Kaspersky Unified Monitoring and Analysis Platform

KUMA Core availability under various scenarios

KUMA Core availability in various scenarios:

  • The worker node on which the KUMA Core service is deployed fails or loses network connectivity.

    Access to the KUMA web interface is lost. After 6 minutes, Kubernetes initiates the migration of the Core bucket to an operational node of the cluster. After the deployment, which takes less than one minute, is completed, the KUMA web interface becomes available again at URLs based on the FQDN of the load balancer. To find out which host is hosting the Core now, run the following command in the terminal of one of the controllers:

    k0s kubectl get pod -n kuma -o wide

    When the failed worker node recovers or its network connectivity is restored, the Core bucket remains on its current worker node and is not migrated back to the recovered node. The recovered node can participate in the replication of the Core service's disk volume.
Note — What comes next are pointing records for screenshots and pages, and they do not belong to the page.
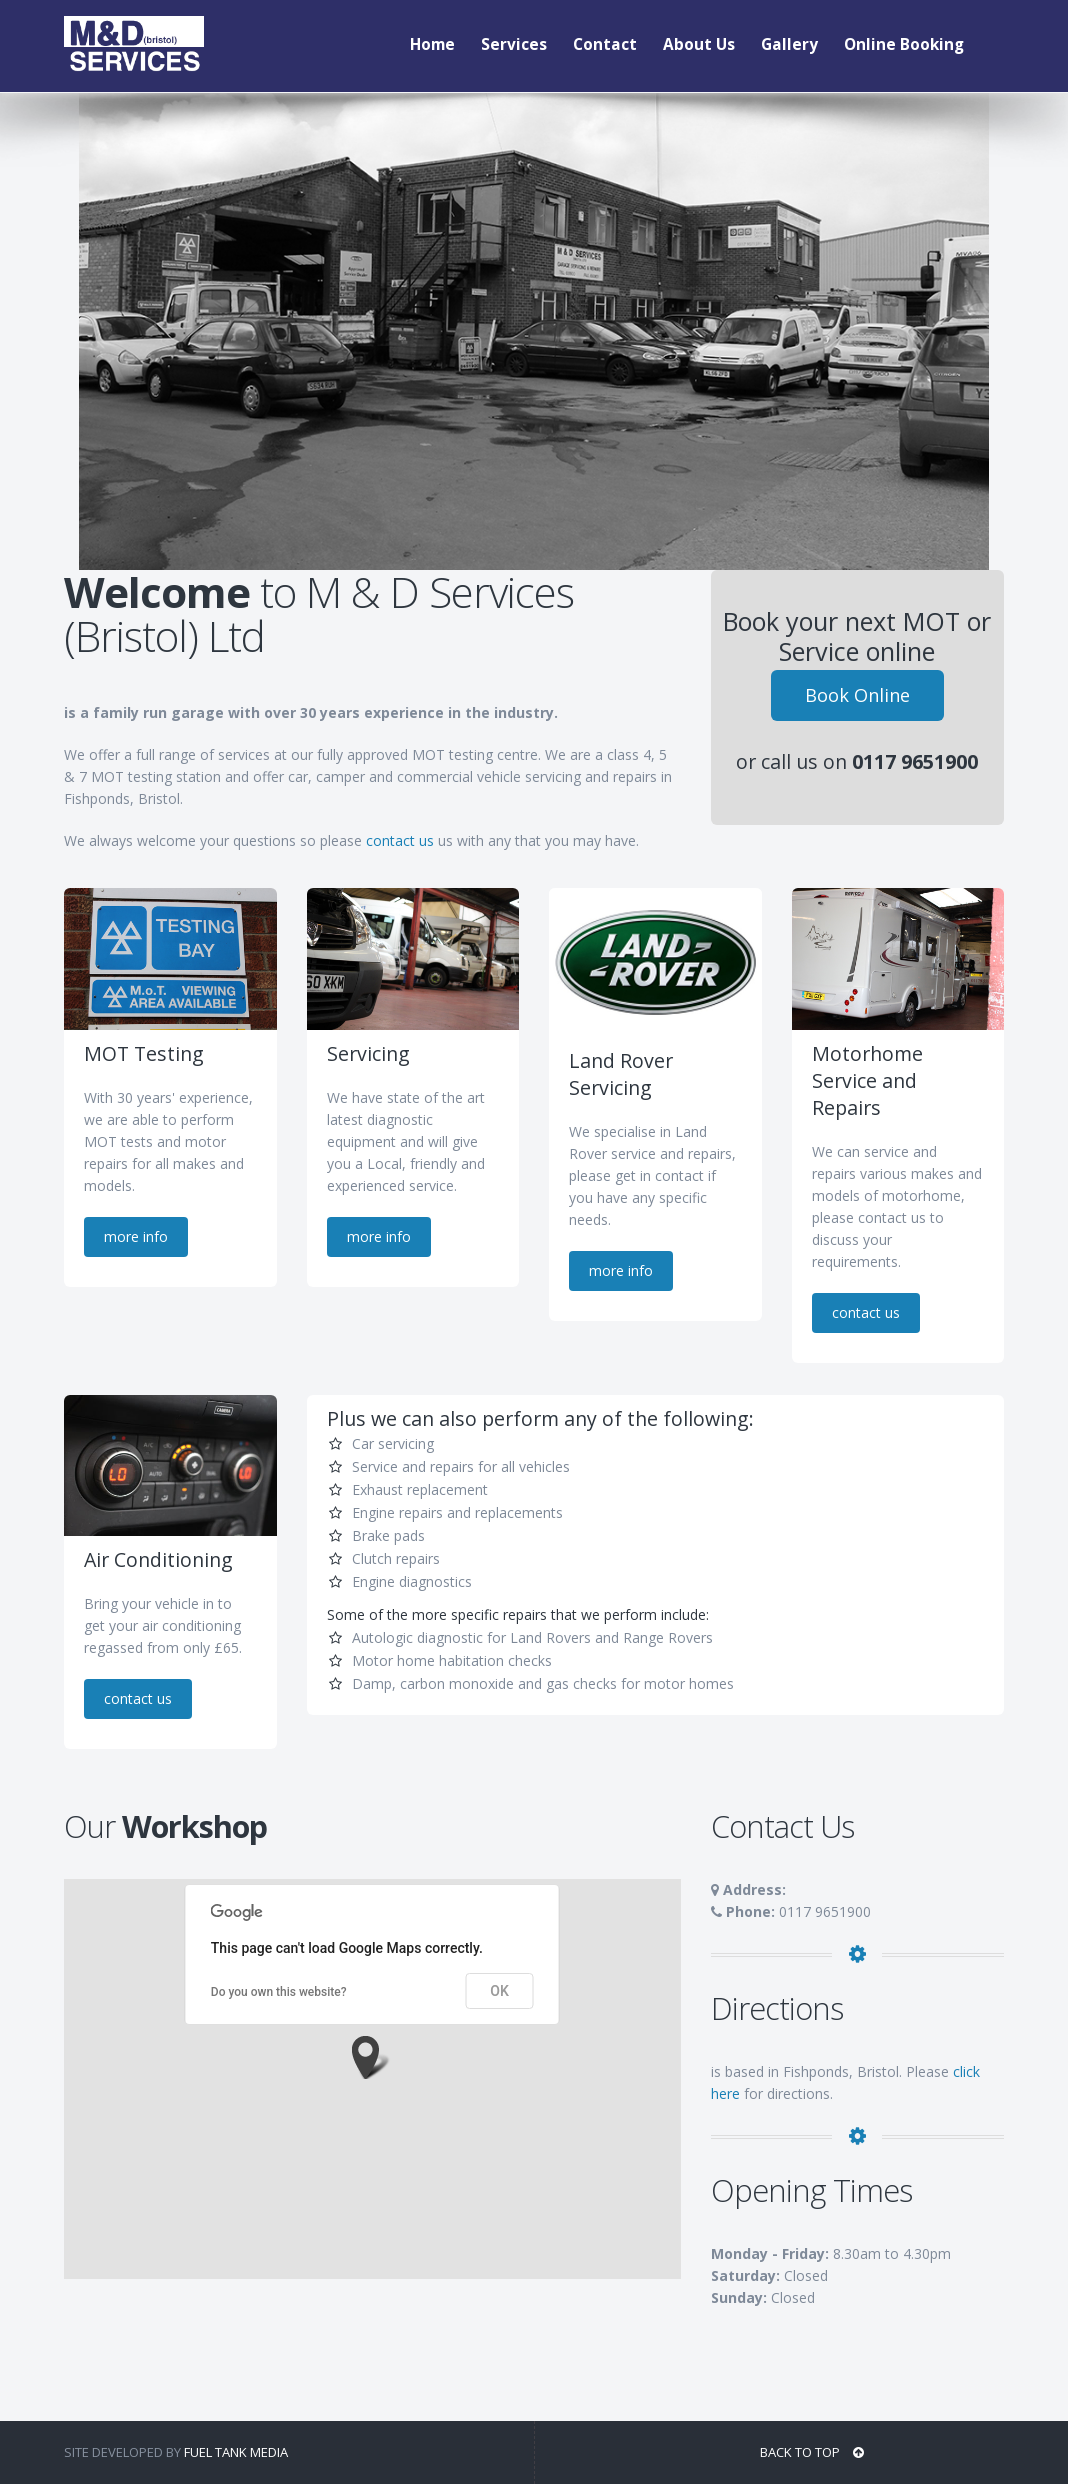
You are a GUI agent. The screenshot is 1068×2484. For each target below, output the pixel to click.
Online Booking (904, 44)
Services (514, 44)
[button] (371, 2057)
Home (432, 44)
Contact (605, 44)
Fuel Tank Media (236, 2452)
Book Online (857, 691)
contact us (400, 840)
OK (499, 1991)
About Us (699, 44)
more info (136, 1236)
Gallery (789, 44)
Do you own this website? (279, 1992)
  • A worker node that contains a replica of the KUMA Core disk, and which is not hosting the Core service at the moment, fails or loses network connectivity.

    The KUMA web interface remains available at URLs based on the FQDN of the load balancer. The network storage creates a replica of the currently operational Core disk volume on other healthy nodes. There is also no disruption of access to KUMA at URLs based on the FQDNs of currently operational nodes.

  • One or more cluster controllers become unavailable, but quorum is maintained.

    Worker nodes work normally. Access to KUMA is not disrupted. A failure of cluster controllers extensive enough to break quorum leads to the loss of control over the cluster.

    How many machines are needed for high availability

    Number of controllers when installing the cluster

    Minimum number (quorum) of controllers to keep the cluster operational

    How many controllers may fail without breaking quorum

    1

    1

    0

    2

    2

    0

    3

    2

    1

    4

    3

    1

    5

    3

    2

    6

    4

    2

    7

    4

    3

    8

    5

    3

    9

    5

    4

  • All controllers of the Kubernetes cluster fail simultaneously.

    Control of the cluster is lost, and the cluster is not operational.

  • Simultaneous loss of availability of all worker nodes of a cluster with replicas of the Core volume and the Core pod.

    Access to the KUMA web interface is lost. If all replicas are lost, information loss occurs.